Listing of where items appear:

====

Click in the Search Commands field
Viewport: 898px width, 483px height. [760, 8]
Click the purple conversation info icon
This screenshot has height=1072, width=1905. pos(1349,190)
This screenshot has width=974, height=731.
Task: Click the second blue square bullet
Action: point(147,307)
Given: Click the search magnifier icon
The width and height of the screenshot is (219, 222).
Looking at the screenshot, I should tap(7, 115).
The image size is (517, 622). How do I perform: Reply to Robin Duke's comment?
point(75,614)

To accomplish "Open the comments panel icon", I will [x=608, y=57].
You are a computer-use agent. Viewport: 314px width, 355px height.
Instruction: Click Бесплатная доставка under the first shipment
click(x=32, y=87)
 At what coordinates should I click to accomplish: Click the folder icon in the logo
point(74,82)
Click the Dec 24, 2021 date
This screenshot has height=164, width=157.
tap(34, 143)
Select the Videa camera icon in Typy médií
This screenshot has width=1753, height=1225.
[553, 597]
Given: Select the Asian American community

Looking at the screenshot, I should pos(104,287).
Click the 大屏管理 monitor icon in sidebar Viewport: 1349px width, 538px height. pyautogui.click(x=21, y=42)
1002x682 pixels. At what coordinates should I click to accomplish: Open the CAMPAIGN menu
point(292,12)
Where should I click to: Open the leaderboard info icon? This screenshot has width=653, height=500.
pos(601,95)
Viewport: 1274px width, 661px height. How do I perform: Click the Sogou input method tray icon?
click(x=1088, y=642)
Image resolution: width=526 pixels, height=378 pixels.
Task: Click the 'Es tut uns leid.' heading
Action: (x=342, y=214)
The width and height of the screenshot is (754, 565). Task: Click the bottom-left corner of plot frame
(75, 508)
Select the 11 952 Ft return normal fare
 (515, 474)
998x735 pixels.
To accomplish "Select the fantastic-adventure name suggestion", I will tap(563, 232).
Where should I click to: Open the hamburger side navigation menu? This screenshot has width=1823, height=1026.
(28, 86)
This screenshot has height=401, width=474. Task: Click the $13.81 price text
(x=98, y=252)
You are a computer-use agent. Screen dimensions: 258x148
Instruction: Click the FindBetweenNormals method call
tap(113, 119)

====

Brief: Gather every line of the listing above that contains the word "method".

Task response:
Viewport: 1274px width, 661px height. How do I perform: Click the Sogou input method tray icon?
Instruction: Click the FindBetweenNormals method call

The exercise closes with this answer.